Task description
In the data, please take everything from the line containing "Select the DatePicker component" down to the line containing "[x=453, y=153]" and rewrite it with "DatePicker" changed to "Calendar". Keep every other part of those lines the same.

Data for processing
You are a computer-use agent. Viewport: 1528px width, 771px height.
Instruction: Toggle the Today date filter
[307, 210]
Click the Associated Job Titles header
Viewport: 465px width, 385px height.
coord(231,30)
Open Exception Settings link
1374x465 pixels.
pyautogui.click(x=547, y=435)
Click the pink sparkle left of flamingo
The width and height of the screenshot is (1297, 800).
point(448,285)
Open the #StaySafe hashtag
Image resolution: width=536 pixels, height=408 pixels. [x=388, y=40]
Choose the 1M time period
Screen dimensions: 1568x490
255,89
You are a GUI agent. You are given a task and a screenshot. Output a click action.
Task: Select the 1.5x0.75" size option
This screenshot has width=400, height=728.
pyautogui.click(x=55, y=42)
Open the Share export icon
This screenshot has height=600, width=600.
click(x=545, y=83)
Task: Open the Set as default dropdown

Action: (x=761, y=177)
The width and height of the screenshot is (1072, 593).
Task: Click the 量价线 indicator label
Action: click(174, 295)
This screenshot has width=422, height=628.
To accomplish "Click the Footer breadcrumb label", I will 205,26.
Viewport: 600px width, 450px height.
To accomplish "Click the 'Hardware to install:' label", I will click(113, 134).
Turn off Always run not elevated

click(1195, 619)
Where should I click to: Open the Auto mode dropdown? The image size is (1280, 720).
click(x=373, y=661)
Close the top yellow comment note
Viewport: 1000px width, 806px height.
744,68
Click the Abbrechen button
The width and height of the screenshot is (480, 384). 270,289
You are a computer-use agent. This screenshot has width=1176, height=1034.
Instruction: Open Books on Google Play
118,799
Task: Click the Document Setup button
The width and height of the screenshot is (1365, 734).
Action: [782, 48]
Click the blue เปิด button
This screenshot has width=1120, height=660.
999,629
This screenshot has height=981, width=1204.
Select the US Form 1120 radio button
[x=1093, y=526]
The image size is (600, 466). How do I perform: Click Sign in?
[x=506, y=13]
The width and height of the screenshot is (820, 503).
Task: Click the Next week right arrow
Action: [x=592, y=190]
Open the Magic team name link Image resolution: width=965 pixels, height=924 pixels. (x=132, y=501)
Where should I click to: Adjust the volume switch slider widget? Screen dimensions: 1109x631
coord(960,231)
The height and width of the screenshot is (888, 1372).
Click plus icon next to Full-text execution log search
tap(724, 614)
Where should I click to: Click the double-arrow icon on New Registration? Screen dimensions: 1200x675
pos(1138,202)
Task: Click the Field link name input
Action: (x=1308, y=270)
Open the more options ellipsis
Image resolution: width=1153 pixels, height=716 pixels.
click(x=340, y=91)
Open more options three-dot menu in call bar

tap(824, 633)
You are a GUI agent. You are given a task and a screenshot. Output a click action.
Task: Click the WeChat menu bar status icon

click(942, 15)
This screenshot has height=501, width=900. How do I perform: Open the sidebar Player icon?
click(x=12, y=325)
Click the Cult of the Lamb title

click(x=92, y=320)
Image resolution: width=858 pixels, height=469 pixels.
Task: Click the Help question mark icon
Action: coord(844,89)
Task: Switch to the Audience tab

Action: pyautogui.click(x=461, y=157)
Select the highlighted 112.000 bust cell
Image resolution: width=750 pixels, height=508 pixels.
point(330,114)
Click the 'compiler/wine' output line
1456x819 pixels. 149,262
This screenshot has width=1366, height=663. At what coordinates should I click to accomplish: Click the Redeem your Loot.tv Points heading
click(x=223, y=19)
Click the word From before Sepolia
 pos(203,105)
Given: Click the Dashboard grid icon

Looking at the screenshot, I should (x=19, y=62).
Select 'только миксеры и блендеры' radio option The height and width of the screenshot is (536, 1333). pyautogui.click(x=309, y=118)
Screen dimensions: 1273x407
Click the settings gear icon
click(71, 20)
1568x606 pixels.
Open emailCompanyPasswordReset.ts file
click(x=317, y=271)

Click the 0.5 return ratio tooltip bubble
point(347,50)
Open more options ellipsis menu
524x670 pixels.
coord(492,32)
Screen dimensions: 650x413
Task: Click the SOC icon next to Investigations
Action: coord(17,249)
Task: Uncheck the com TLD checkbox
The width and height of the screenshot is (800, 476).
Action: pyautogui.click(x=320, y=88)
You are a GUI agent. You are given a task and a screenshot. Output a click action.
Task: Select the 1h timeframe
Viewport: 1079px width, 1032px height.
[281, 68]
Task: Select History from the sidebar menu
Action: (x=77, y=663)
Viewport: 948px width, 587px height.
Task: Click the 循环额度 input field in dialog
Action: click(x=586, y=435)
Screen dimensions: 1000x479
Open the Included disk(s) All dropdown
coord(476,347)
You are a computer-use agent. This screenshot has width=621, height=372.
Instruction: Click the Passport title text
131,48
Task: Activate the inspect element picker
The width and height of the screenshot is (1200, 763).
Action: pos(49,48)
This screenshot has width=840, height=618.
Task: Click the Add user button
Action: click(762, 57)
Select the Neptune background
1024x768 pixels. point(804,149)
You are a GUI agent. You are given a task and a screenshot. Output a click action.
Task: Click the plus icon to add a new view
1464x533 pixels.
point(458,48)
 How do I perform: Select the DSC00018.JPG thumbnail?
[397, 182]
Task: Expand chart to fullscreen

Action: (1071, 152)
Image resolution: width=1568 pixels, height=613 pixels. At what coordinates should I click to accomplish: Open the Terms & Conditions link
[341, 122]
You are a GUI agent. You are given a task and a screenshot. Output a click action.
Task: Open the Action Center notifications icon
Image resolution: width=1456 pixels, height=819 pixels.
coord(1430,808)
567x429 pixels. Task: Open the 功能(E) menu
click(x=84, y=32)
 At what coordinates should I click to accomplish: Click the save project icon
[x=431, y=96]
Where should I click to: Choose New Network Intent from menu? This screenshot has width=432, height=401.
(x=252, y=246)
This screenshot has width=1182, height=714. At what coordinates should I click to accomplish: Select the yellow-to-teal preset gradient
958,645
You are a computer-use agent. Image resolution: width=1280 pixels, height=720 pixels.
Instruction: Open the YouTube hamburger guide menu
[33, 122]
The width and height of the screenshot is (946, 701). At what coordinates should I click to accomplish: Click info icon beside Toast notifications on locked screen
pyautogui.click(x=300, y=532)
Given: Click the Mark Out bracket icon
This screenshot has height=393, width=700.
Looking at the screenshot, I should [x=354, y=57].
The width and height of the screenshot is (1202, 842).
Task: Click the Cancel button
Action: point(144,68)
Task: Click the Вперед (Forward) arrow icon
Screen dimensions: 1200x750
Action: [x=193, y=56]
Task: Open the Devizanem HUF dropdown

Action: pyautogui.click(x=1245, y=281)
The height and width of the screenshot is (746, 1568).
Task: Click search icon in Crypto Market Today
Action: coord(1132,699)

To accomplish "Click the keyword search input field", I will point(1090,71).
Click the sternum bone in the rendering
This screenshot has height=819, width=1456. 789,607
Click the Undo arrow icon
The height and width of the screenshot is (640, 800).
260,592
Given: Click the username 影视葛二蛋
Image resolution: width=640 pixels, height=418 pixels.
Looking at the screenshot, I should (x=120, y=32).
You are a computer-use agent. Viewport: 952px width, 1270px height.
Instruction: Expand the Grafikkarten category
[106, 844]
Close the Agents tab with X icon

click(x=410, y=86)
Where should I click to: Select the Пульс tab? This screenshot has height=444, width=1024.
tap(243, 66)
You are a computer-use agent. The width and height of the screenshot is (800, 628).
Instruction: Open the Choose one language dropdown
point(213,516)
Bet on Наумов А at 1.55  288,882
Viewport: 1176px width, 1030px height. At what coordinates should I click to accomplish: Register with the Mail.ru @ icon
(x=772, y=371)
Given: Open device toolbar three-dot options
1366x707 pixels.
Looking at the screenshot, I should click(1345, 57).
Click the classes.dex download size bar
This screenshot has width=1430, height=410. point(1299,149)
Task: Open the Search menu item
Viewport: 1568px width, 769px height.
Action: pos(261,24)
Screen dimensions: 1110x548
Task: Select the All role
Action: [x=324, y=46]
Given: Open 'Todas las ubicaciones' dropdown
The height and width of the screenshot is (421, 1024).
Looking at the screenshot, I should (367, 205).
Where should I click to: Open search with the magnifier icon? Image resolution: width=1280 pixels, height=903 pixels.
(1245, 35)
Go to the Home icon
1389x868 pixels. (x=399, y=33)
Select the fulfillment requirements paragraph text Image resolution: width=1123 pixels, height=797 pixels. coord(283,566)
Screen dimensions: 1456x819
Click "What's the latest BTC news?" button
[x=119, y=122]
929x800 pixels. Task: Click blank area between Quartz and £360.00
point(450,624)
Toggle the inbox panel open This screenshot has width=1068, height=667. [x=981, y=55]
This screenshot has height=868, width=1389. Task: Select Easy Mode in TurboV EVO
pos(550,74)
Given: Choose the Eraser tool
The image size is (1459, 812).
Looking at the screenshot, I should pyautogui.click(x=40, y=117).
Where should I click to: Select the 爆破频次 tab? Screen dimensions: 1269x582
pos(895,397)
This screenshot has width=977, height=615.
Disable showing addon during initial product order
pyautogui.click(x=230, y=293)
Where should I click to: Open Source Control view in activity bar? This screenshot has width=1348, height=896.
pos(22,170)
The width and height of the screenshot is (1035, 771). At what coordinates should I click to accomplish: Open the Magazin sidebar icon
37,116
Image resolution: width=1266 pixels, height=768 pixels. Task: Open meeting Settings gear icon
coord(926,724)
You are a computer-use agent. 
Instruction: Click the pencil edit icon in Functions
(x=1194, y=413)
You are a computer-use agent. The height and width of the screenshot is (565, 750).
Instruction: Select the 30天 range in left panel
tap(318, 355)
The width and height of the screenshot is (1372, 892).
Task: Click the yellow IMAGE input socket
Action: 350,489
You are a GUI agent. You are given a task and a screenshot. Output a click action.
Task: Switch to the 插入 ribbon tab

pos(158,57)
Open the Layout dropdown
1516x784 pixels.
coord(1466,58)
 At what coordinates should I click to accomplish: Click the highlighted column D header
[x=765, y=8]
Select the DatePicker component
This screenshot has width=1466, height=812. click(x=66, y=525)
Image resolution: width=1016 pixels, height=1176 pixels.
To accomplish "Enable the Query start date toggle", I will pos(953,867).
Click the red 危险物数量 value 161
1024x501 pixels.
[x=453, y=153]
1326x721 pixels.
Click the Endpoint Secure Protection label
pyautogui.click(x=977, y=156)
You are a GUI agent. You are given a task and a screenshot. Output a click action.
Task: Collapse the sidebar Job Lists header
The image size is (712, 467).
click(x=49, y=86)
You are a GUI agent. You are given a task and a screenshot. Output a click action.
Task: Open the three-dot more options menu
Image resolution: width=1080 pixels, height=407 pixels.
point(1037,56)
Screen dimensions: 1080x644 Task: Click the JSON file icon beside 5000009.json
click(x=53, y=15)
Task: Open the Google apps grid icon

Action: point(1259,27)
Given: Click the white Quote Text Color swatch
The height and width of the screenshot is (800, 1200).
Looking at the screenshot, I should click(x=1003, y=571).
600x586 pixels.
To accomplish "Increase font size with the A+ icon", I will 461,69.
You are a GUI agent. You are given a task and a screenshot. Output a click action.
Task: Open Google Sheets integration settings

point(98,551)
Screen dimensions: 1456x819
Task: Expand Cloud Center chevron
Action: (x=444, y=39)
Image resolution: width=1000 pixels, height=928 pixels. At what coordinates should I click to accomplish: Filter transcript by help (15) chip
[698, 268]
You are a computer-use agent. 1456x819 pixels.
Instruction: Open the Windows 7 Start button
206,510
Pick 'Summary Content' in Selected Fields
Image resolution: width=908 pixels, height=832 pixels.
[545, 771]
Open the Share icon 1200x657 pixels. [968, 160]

Solution to the problem
Select the Calendar component
This screenshot has width=1466, height=812. click(x=66, y=525)
Image resolution: width=1016 pixels, height=1176 pixels.
To accomplish "Enable the Query start date toggle", I will pos(953,867).
Click the red 危险物数量 value 161
1024x501 pixels.
[x=453, y=153]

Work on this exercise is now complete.